Work request:
The required result is each line of the entries below containing the string "column".
###
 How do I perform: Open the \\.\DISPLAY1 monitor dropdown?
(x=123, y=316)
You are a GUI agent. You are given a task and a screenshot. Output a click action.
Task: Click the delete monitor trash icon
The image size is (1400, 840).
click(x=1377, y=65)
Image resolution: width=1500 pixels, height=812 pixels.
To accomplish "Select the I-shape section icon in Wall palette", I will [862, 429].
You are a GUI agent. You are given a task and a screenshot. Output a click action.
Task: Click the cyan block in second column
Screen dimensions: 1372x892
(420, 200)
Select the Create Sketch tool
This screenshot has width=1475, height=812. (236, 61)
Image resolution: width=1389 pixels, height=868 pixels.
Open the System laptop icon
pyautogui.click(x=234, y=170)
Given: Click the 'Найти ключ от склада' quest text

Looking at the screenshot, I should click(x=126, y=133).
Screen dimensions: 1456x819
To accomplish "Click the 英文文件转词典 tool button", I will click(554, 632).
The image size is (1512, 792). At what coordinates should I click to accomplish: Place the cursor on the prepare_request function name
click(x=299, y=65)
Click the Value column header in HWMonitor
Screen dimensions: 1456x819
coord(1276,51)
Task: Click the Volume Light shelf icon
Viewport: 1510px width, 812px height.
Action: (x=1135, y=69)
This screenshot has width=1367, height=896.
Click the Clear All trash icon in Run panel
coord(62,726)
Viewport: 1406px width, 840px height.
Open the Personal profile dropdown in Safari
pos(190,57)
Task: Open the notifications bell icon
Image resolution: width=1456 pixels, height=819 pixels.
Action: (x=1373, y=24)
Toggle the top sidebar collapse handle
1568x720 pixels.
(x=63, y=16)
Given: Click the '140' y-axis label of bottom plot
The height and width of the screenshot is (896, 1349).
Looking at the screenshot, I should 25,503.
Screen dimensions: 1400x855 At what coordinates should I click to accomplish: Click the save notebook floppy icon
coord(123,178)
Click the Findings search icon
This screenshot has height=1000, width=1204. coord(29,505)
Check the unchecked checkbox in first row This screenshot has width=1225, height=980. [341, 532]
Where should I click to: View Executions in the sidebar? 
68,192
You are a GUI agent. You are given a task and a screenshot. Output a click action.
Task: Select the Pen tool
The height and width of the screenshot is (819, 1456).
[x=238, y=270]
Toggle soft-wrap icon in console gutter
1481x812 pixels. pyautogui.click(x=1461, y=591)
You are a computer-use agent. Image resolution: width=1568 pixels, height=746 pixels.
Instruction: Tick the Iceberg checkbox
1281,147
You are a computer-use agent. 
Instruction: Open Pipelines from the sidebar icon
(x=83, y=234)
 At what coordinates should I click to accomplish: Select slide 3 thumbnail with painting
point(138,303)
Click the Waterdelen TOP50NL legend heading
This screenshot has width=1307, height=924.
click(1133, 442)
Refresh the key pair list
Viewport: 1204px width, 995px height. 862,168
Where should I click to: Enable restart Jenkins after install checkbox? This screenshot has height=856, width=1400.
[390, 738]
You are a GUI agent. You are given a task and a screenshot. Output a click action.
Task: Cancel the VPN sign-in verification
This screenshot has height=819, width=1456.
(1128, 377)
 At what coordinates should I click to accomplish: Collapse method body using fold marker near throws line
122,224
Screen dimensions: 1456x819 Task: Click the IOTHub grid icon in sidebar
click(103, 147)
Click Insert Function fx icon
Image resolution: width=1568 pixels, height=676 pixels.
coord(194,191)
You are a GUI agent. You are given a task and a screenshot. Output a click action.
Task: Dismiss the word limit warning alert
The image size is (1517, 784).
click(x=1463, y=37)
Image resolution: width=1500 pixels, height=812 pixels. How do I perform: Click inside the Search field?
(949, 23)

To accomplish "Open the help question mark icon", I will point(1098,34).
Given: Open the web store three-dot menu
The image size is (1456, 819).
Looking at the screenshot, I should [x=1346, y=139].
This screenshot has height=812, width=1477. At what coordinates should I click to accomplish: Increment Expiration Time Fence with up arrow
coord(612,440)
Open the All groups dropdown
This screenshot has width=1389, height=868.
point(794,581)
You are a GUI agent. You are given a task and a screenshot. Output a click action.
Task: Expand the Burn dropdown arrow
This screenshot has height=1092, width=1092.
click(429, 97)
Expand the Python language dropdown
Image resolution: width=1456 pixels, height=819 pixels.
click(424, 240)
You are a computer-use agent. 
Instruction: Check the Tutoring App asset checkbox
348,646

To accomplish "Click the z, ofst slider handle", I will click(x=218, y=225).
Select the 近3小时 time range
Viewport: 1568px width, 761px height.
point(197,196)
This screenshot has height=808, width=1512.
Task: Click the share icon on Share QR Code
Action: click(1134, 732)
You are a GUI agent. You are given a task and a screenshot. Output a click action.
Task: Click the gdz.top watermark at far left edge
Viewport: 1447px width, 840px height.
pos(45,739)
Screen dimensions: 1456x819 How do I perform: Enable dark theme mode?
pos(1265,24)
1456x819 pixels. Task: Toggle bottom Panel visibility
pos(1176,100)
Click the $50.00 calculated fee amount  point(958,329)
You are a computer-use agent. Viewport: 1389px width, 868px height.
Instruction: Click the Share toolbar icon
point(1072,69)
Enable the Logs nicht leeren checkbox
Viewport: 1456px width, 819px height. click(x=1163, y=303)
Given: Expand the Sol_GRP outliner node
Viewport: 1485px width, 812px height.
###
Exercise result:
Task: Click the cyan block in second column
Click the Value column header in HWMonitor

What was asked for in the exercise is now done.